-- Records to process follows --

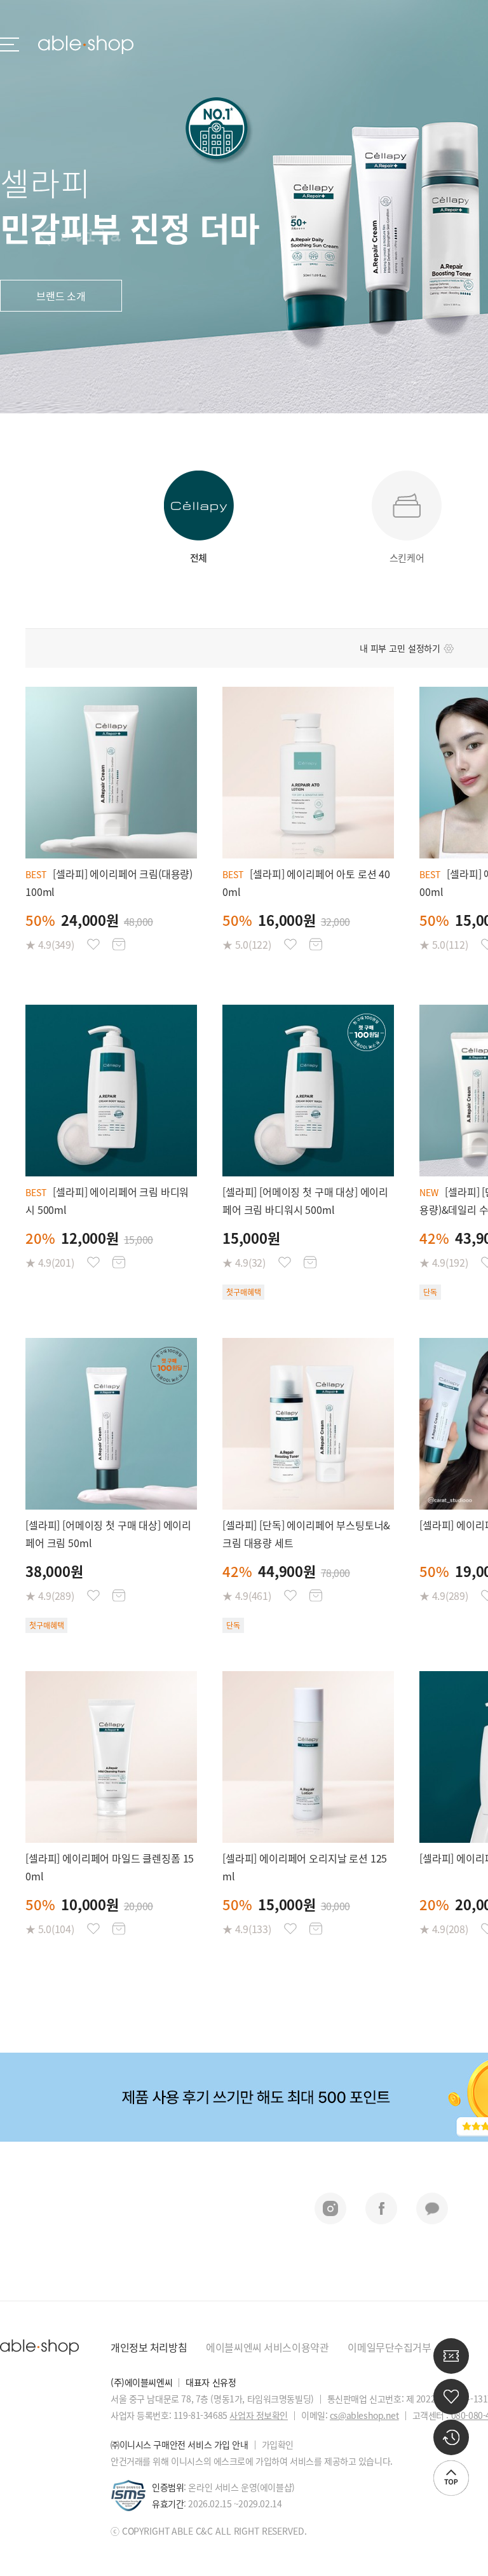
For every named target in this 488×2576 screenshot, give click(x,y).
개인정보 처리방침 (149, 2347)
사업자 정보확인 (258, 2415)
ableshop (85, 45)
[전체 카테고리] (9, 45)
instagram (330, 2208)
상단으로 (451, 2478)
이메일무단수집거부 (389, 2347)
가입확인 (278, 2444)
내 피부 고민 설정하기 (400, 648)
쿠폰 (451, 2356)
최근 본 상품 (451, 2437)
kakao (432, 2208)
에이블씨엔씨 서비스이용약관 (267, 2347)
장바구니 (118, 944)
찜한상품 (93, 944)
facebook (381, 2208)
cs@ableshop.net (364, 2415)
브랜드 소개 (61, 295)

-- Records to process concluded --
-- Records to process follows --

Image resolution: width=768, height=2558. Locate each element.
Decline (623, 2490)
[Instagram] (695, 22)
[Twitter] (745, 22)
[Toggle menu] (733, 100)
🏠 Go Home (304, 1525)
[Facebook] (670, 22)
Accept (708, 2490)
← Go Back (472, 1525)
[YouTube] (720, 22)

-- Records to process concluded --

# What is expected:
Above are the records. Copy the lines beginning at the one that has "For every named" and ending with the one that has "쿠폰 (451, 2356)", unchanged.

# The answer:
For every named target in this 488×2576 screenshot, give click(x,y).
개인정보 처리방침 (149, 2347)
사업자 정보확인 (258, 2415)
ableshop (85, 45)
[전체 카테고리] (9, 45)
instagram (330, 2208)
상단으로 (451, 2478)
이메일무단수집거부 (389, 2347)
가입확인 (278, 2444)
내 피부 고민 설정하기 (400, 648)
쿠폰 (451, 2356)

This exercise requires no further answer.